8-C People’s Court, Campbell Street, Penang, Malaysia
Tel.: +60 4 263 9487
Leong How Keng learned to bake under the tutelage of his Cantonese immigrant father and now makes some of the best coconut tarts in all of Asia. They are made with a layered, flaky pastry and a not-too-sweet filling packed with coconut shreds. The 30-year-old bakery is also famous for its hor chio pia, thin rectangular biscuits with a delicious swirl of spices, heavy with black pepper. The shop is little more than a shed in one corner of a parking lot, but its delicacies are worth the effort it takes to find it.
No. 1, Alley 4, Lane 36, Section 5, Minsheng East Road, Taipei, Taiwan
Tel.: + 886 2 2760 0508
Additional outlets in Singapore, Shanghai, and Tokyo
Many agree that SunnyHills makes Taiwan’s best pineapple cakes, which are the country’s defining dessert. This bakery uses only pure pineapple for the fillings, refusing to substitute cheap winter melon, as many other bakeries do. The result is a rich, buttery crust encircling a soft, chewy center with layers of flavor, including the dark tang and floral notes of pineapple—a perfect accompaniment for tea when dining in the gorgeous, minimalist space of the original Taipei branch. Online ordering is available.
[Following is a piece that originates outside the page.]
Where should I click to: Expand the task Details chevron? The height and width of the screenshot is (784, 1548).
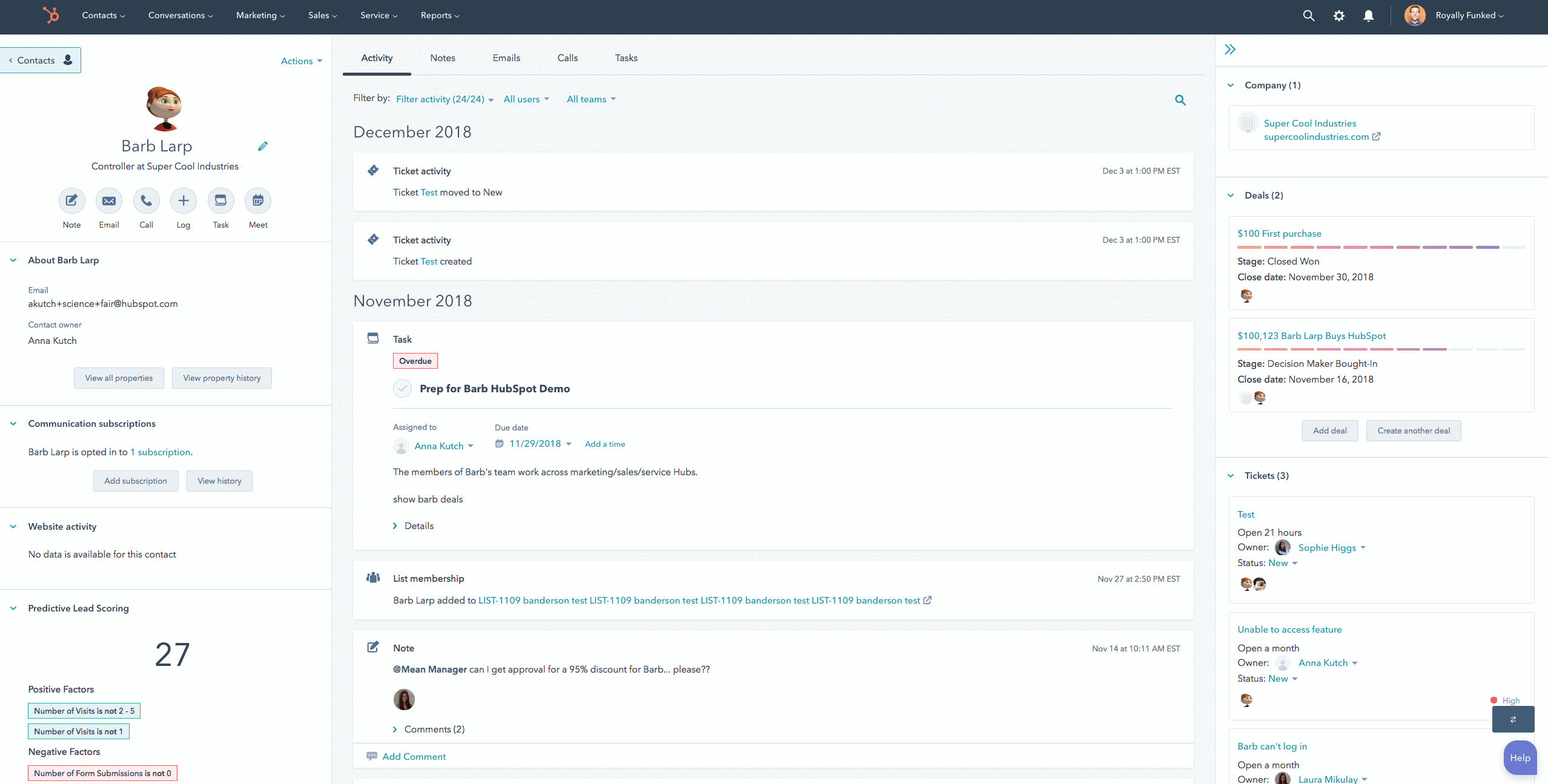[x=395, y=526]
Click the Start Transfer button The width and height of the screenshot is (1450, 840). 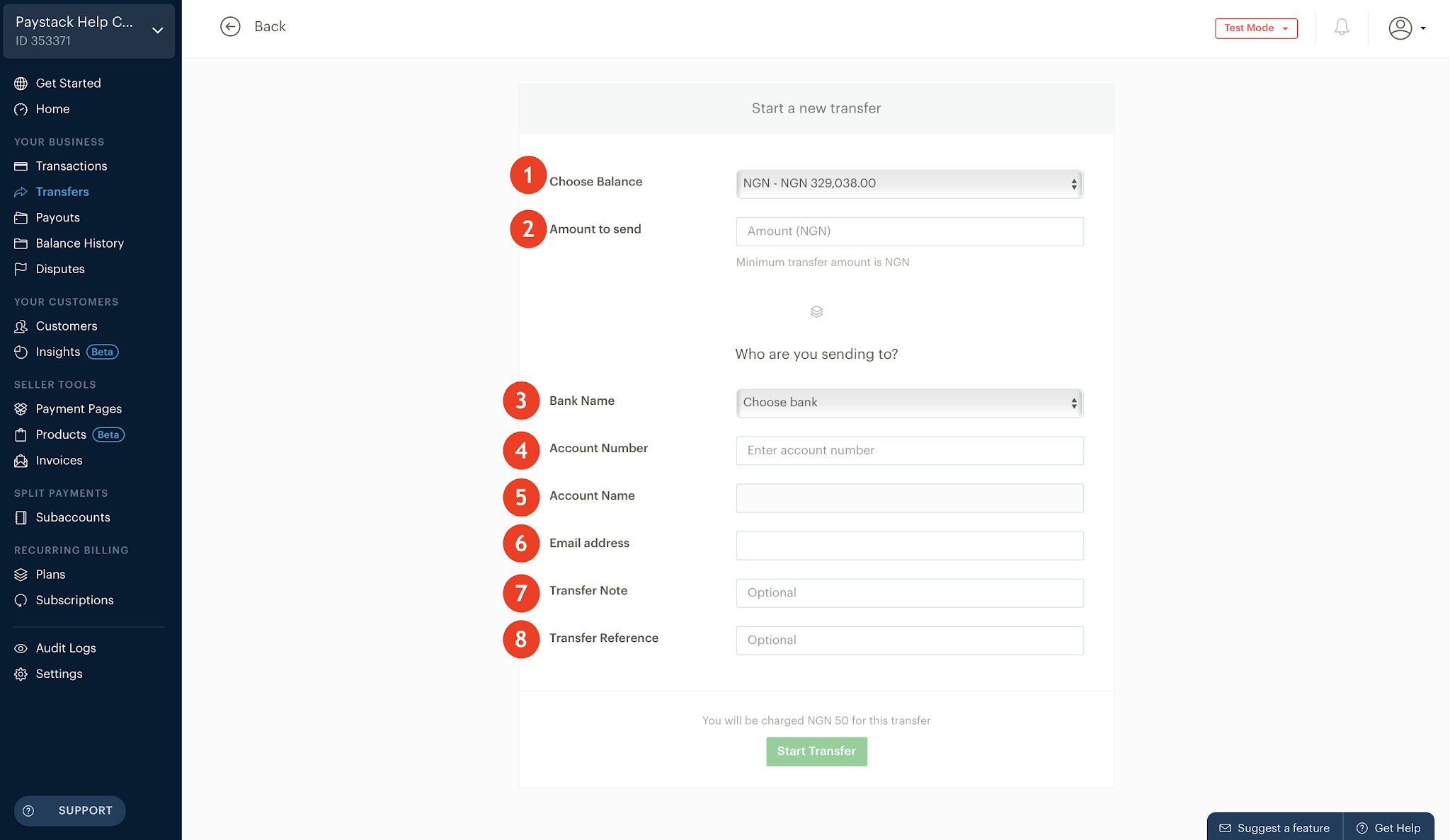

35 Lyndhurst Terrace, Central, Hong Kong, China
Tel.: +852 2544 3475
Multiple locations throughout Hong Kong
Among the dozens of shops offering egg tarts across Hong Kong, Tai Cheong Bakery is widely considered to offer the best of these sunflower-yellow pastries. Tai Cheong’s tarts are perfectly balanced between a tender, lard-based shortcrust and a yolky, custardy filling. The shop also sells dense, creamy doughnuts that should not be overlooked. Sales are for takeout only, with no seating available.